Example: ‘Schlagastool? Wow, that’s exactly how they say it in Examplestan!’

3rdCountry: It’s now starting to get pretty confusing. You begin to forget which word is from which country, and you begin saying Hello in country number 1’s language, Goodbye in country 2’s, and swearing in some made up language which sounds a little like German.
Example: ‘Ola, parlez vous Englais? Nein? Fleekenburger!
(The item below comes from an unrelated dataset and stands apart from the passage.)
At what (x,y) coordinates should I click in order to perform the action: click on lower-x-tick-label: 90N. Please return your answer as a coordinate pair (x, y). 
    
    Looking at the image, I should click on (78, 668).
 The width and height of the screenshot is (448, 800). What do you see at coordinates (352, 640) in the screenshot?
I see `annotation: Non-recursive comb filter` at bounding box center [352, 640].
4th-15thCountry: You begin to realise that no matter where you are, you are never further than ten metres from someone who speaks English. Thanks to it being the language of Coca Cola, Michael Jordan, and iPads, English is now spoken at least a little by about 99% of the world. Even the 1% who don’t speak English tend to be very friendly and through various means you begin to realise that the spoken word is just one of many ways of communicating with fellow human beings.
You will also learn that speaking a little bit of a language can get you in more trouble than you’d think. Mostly this just involves locals thinking you’re fluent, before breaking into some extravagant conversation with you, but occasionally it can involve border guards in Israel extensively grilling you about why have an Australian passport but are speaking Hebrew.
Example:
‘Bonjour, como sa va?’
‘Ahhhh. Blah blah blah sacre bleu blah blah blah baguette blah blah blah……..
     ……..blah blah blah Cedric Pioline blah blah’
‘Errr, pardon, me no hablo French’

Somewhere around 20th country:
‘Do you speak English?’
‘Que?’
‘DO YOU SPEAK ENGLISH!!!!???’
‘No’
‘WHERE IS THE TRAIN STATION???’


Of course this isn’t the same for all travellers. Obviously if your first language isn’t English, you’ll have a vastly different experience. Here is how I’ve observed foreign languages are approached by different nationalities:

Swiss backpackers:
1st Country: Speak language fluently upon arrival, and expand vocab.
2nd Country: Speak language fluently upon arrival, and expand vocab.
Rest  of trip: Speak language fluently upon arrival, and expand vocab.

American tourists:
All countries: ‘I’M FROM AMERICA, DO YOU SPEAK AMERICAN?’

Australian Bogans:
Say ‘hello’ and ‘thank you’ in the local tongue, then congratulate themselves for learning the entire language and now believes that so long as they precede English words with the local version of hello, the confused locals with magically be able to understand everything they’ve said.
Ironically they will also walk around uttering things like: ‘I farkin love that you can say whatever you loik about these stupid people and they don’t even know what you’re saying’, as the locals load up their meals with a double dosage of E.coli.

Italian backpackers: 
Learn a very basic amount of the local language and still add their own Italian dialect to it. No one cares, as whoever is talking to them is lost in their eyes and the song of the poetry coming from their mouth.

German backpackers: 
Learn quite a large amount of the local language and dialect wherever they go, including being better at speaking English than most native English speakers. Everyone hates them anyway.

English backpackers: 
Professional foreign swear word memorisers, especially if it’s a racial slur which can be used in a football chant.